What is the Normal Distribution
The normal distribution, also known as the Gaussian distribution, is a probability distribution that is symmetric about the mean, showing that data near the mean are more frequent in occurrence than data far from the mean.
BREAKING DOWN Normal Distribution
The normal distribution is the most common type of distribution assumed in technical stock market analysis and in other types of statistical analyses. The standard normal distribution has two parameters: the mean and the standard deviation. For a normal distribution, 68% of the observations are within +/- one standard deviation of the mean, 95% are within +/- two standard deviations, and 99.7% are within +- three standard deviations.
The normal distribution model is motivated by the Central Limit Theorem. This theory states that averages calculated from independent, identically distributed random variables have approximately normal distributions, regardless of the type of distribution that the variables are sampled from (provided it has finite variance).
Skewness and Kurtosis
Real life data rarely, if ever, follow a perfect normal distribution. The skewness and kurtosis coefficients measure how different a given distribution is from a normal distribution. The skewness measures the symmetry of a distribution. The normal distribution is symmetric, and has a skewness of zero. If the distribution of a data set has a skewness less than zero, or negative skewness, then the left tail of the distribution is longer than the right tail; positive skewness implies that the right tail of the distribution is longer than the left.

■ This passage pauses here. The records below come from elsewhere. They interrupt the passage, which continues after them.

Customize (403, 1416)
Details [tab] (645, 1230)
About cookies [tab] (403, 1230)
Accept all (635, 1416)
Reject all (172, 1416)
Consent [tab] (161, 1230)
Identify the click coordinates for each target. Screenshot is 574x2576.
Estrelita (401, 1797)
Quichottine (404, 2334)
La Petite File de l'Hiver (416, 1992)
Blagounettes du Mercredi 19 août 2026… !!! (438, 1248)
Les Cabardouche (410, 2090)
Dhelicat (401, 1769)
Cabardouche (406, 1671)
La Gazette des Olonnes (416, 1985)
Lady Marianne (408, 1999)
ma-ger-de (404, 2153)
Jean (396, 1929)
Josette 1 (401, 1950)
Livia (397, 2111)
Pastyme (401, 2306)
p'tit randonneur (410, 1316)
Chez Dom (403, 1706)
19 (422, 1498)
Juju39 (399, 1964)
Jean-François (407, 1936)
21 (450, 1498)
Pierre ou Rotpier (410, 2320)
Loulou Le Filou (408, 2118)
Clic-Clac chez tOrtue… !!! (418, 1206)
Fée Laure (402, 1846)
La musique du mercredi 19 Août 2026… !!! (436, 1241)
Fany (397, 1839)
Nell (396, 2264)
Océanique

The kurtosis statistic measures the thickness of the tail ends of a distribution in relation to the tails of the normal distribution. Distributions with large kurtosis exhibit tail data exceeding the tails of the normal distribution (e.g., five or more standard deviations from the mean). Distributions with low kurtosis exhibit tail data that is generally less extreme than the tails of the normal distribution. The normal distribution has a kurtosis of three, which indicates the distribution has neither fat nor thin tails. Therefore, if an observed distribution has a kurtosis greater than three, the distribution is said to have heavy tails when compared to the normal distribution. If the distribution has a kurtosis of less than three, it is said to have thin tails when compared to the normal distribution.
While many statistical theories attempt to model asset prices under the assumption that they follow a normal distribution, in reality, price distributions tend to have fat tails, and therefore have kurtosis greater than three. Such assets have had price movements greater than three standard deviations beyond the mean more often than would be expected under the assumption of a normal distribution.